Puerto Maldonado is a city in Southeastern Peru in the Amazon rainforest 55 kilometres (34 mi) west of the Bolivian border; located at the confluence of the Tambopata and Madre de Dios rivers, the latter of which joins the Madeira River as a tributary of the Amazon. It is the capital of the Madre de Dios Region.

Nearby are the Manú National Park, Tambopata National Reserve, and Bahuaja-Sonene National Park, which have been established to protect natural resources. These are some of the most pristine primary rain forests in the world.
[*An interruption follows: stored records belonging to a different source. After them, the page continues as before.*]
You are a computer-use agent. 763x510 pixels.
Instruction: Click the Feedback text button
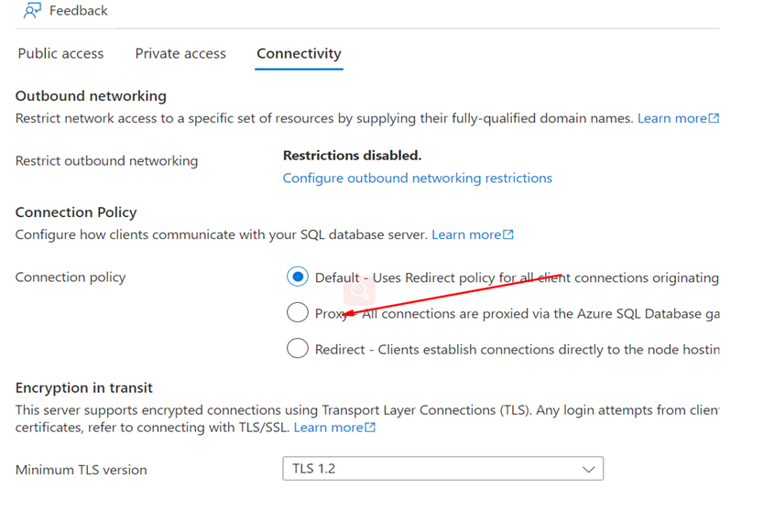[x=79, y=11]
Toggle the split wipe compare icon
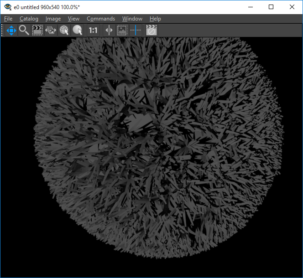The width and height of the screenshot is (303, 278). [x=109, y=31]
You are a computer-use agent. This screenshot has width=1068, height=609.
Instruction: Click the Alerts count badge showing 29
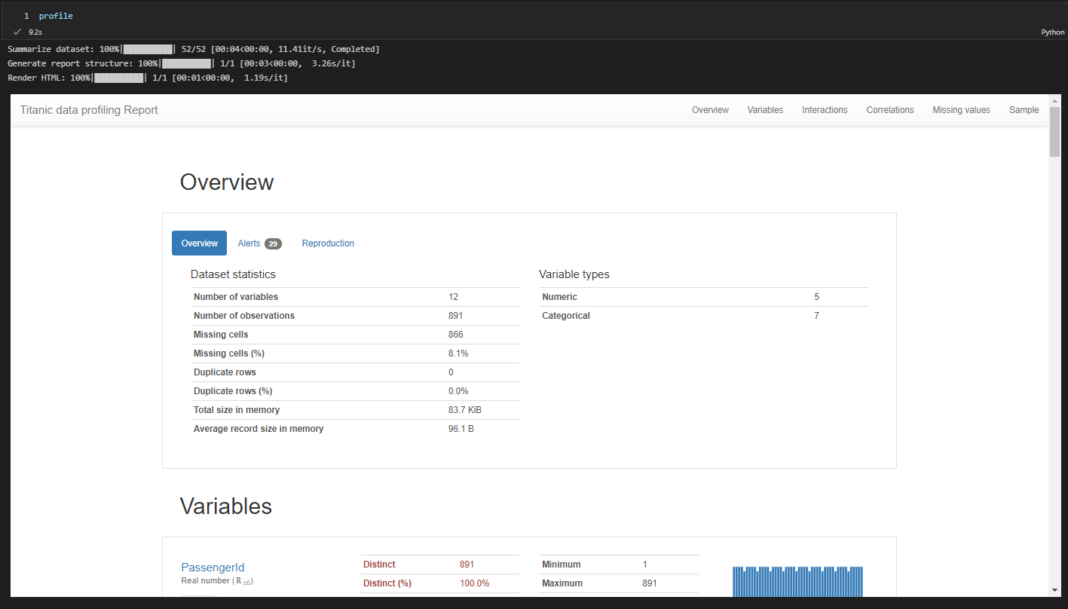point(274,243)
They include several oxbow lakes and clay licks, where hundreds of birds, including macaws, feed on clay.

Because it was less accessible by major rivers, the Madre de Dios region was among later ones to be explored in the late 19th century rubber boom. Rubber barons active in the region included the Peruvian Carlos Fermín Fitzcarrald of Iquitos, as well as Brazilian and Bolivian interests. The workers for tapping rubber brought in endemic European diseases, causing diseases and high fatalities among the indigenous peoples along the Manu River from 1889 to 1892, when the first rubber parties arrived, with another epidemic in 1896.

Fitzcarrald in his exploration found a short passage overland between the Mishagua, a tributary of the Urubamba River, and the Manu River, a tributary of the Madre de Dios River. This land was named as the Isthmus of Fitzcarrald after him. Transporting rubber across it enabled the product to be transferred to ships that could go down the Madre de Dios, connect to the Madeira River, a tributary of the Amazon River, and thereby to Atlantic ports and export markets. He also identified present-day Puerto Maldonado as a strategic location. He died in 1897 when his ship Contamana sank at this point in the river, where Puerto Maldonado was later founded.